Her worst scare came when her boat "got caught in the rolls," or choppy water below Point Marion Locks and Dam, while the vessel was moving a derrick barge, one designed for crane or drilling work. "The oldest deckhand panicked," she said, before the pilot regained control of the boat.
Other times, Husser finds herself mediating arguments between deckhands whose patience has been tested by spending too much time together in close quarters.
"Donny and I are like the psychotherapists on the boat," she said. "The captain and the cook become the mother and father of the boat. Just think if you are stuck in the house with the family for seven days. It takes some getting use to."
On this day, the cruise downriver is delayed about an hour while mechanics made repairs to the massive, spit-shined engine, which filled the boat's hull. Another half-hour is lost while the Arkwright detours from its route to rescue the stalled Jacob G. and tows that tugboat, owned by Mon River Towing Inc., back to shore in Speers.
Wiseman and McDonald finally secure three coal-filled barges to the bow of the Arkwright before it chugged toward the aging and crumbling Charleroi locks, which have been scheduled for replacement over the next decade by the U.S. Army Corps of Engineers. The barges were lassoed to the lock wall, its front and rear gates swung shut, and gravity lowered the water 16 feet to match the river level in the pool below the dam. The front lock gates opened and a whistle sounded, alerting the pilot that the Arkwright could continue its long journey.

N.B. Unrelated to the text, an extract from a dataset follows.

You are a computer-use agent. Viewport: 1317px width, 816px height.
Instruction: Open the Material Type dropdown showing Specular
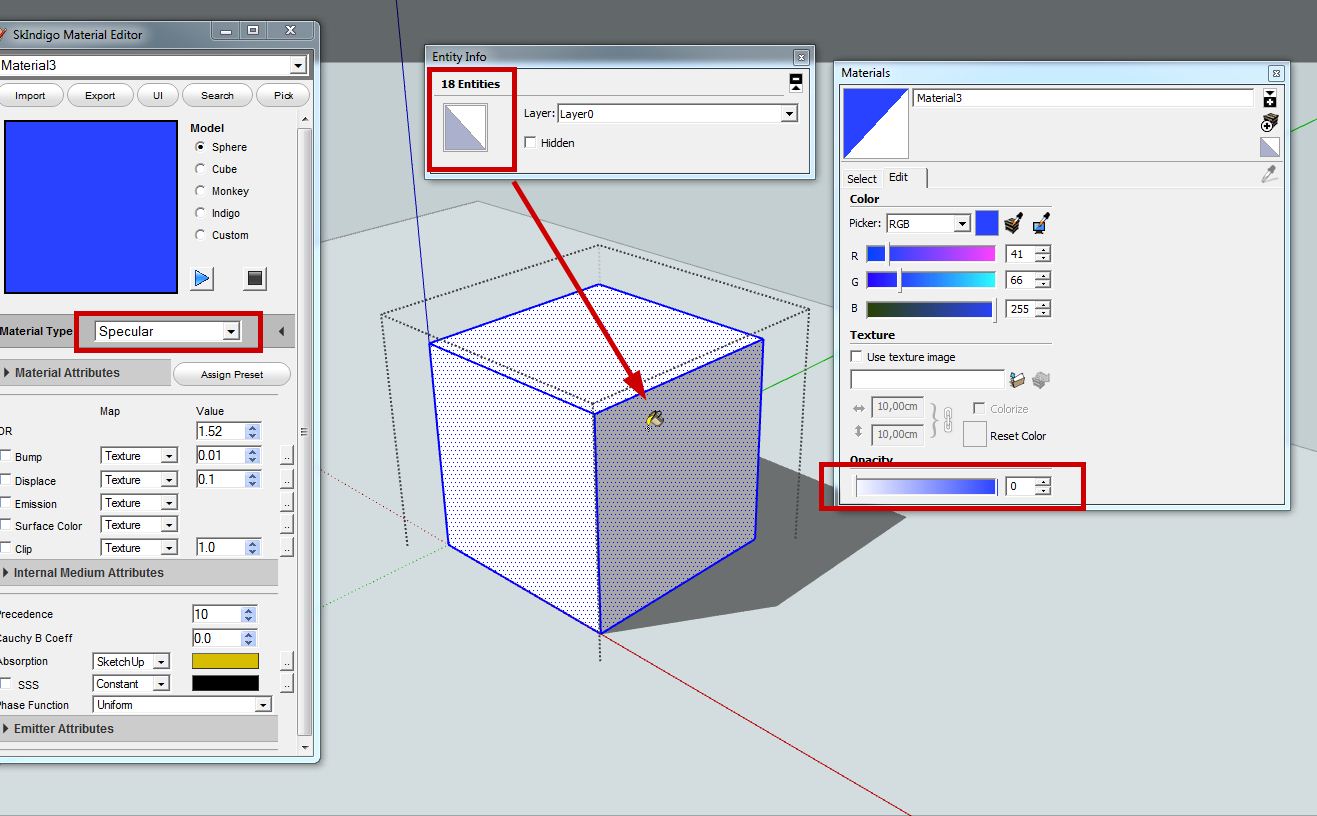coord(231,331)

Husser's day would end at 7:30 p.m., after the sun had set and it no longer cast long shadows across the river that rolled with a blanket of new-fallen, yellow leaves. She planned to return the next day to the galley at 4 a.m. to begin breakfast. It's her favorite time of day, she said, when the moon reflected on the near-still current, making it look as if it were a sheet of black glass.